■ **Work task**
Beginning with the line that holds "Yellow Bird: Messages" in the data below, give again every line through the one that holds "Reader Rep: Tribe's", exactly as written.

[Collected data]

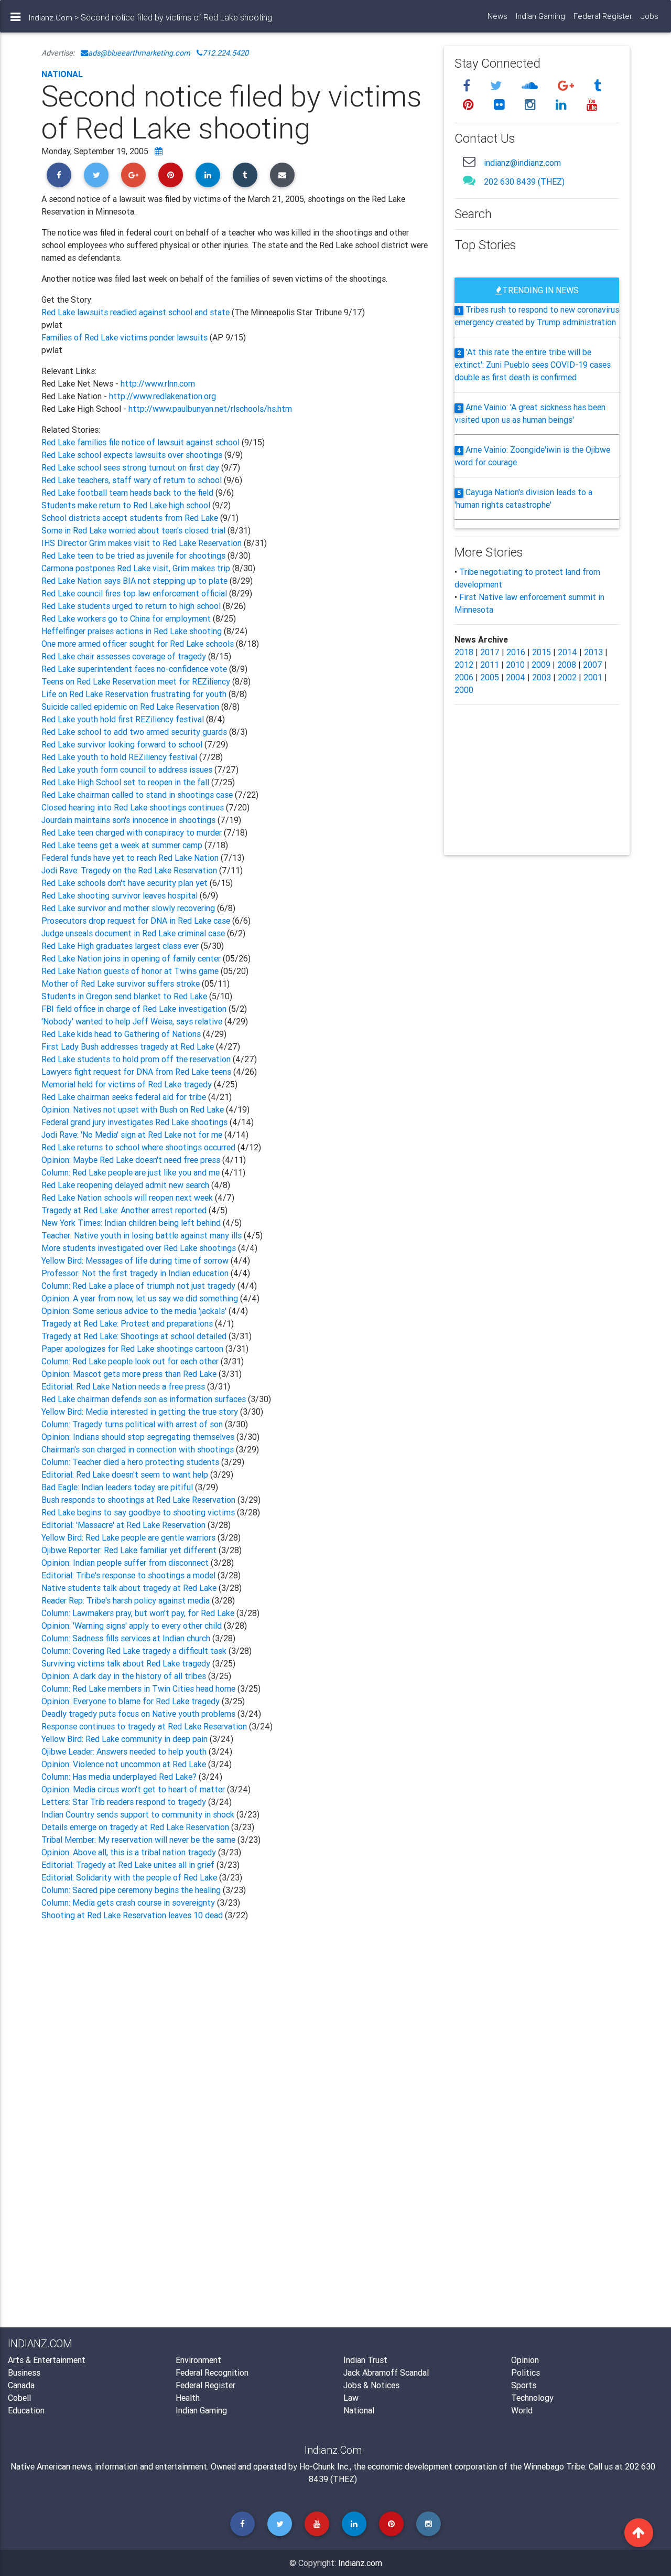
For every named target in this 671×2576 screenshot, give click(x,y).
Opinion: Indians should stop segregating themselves (138, 1436)
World (522, 2410)
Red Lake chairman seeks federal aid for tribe (124, 1097)
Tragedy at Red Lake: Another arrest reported (125, 1210)
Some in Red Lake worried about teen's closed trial (134, 530)
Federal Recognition (212, 2372)
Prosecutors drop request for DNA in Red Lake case (136, 920)
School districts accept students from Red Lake (130, 517)
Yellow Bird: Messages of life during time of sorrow (136, 1260)
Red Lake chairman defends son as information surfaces (144, 1399)
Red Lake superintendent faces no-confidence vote (135, 669)
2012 (463, 664)
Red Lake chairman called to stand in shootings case (138, 794)
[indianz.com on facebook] (468, 86)
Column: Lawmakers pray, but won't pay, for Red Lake (138, 1613)
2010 (515, 664)
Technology (532, 2397)
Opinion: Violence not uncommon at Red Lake (124, 1764)
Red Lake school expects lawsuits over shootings (132, 455)
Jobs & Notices (371, 2385)
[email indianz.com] (469, 161)
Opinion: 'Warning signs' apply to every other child (132, 1625)
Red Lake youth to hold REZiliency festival (120, 757)
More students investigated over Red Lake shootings (139, 1248)
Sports (523, 2385)
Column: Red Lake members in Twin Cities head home (139, 1688)
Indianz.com (360, 2563)
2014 (567, 652)
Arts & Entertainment (46, 2360)
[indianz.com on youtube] (592, 104)
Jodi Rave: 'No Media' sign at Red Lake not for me (132, 1134)
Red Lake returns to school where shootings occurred (139, 1147)
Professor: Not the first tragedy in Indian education (136, 1273)
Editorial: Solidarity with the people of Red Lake (130, 1877)
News (497, 16)
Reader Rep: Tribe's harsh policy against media (126, 1600)
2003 (541, 677)
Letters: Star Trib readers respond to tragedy (124, 1802)
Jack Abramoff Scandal (386, 2372)
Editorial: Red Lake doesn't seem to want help (125, 1474)
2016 (515, 652)
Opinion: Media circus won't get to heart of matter (134, 1789)
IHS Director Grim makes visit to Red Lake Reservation (142, 543)
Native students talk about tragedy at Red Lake (130, 1588)
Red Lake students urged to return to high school (132, 606)
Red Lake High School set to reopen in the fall (126, 782)
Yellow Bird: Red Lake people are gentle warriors (129, 1537)
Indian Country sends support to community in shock (138, 1814)
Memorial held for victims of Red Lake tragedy (127, 1084)
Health (188, 2397)
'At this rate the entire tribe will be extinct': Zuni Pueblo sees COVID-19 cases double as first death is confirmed (532, 364)
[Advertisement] (234, 2037)
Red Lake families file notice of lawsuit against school (141, 442)
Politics (525, 2372)
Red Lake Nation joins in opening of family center (131, 958)
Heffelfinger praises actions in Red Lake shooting (132, 631)
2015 (541, 652)
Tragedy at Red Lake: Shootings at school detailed (135, 1336)
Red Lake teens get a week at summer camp (122, 845)
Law (351, 2397)
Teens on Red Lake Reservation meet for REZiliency (136, 681)
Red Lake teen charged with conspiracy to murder (132, 832)
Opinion (525, 2360)
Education (26, 2410)
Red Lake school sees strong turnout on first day (131, 467)
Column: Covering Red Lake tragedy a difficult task (135, 1650)
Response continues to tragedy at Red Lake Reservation (145, 1726)
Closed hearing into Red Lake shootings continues (133, 807)
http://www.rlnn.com (158, 383)
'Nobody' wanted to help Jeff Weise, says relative (132, 1021)
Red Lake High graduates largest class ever (121, 945)
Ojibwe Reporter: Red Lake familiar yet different (130, 1550)
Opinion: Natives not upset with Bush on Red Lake (133, 1109)
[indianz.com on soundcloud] (531, 86)
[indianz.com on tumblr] (597, 86)
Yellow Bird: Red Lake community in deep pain (125, 1739)
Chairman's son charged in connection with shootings (138, 1449)
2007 (592, 664)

■ **Completed task**
Yellow Bird: Messages of life during time of sorrow (136, 1260)
Red Lake chairman defends son as information surfaces (144, 1399)
Red Lake superintendent faces no-confidence vote (135, 669)
2012 (463, 664)
Red Lake chairman called to stand in shootings case (138, 794)
[indianz.com on facebook] (468, 86)
Column: Lawmakers pray, but won't pay, for Red Lake (138, 1613)
2010 (515, 664)
Technology (532, 2397)
Opinion: Violence not uncommon at Red Lake (124, 1764)
Red Lake school expects lawsuits over shootings (132, 455)
Jobs & Notices (371, 2385)
[email indianz.com] (469, 161)
Opinion: 'Warning signs' apply to every other child (132, 1625)
Red Lake youth to hold REZiliency festival (120, 757)
More students investigated over Red Lake shootings (139, 1248)
Sports (523, 2385)
Column: Red Lake members in Twin Cities head home (139, 1688)
Indianz.com (360, 2563)
2014 (567, 652)
Arts & Entertainment (46, 2360)
[indianz.com on youtube] (592, 104)
Jodi Rave: 'No Media' sign at Red Lake not for me (132, 1134)
Red Lake returns to school where shootings occurred (139, 1147)
Professor: Not the first tragedy in Indian education (136, 1273)
Editorial: Solidarity with the people of Red Lake (130, 1877)
News (497, 16)
Reader Rep: Tribe's harsh policy against media (126, 1600)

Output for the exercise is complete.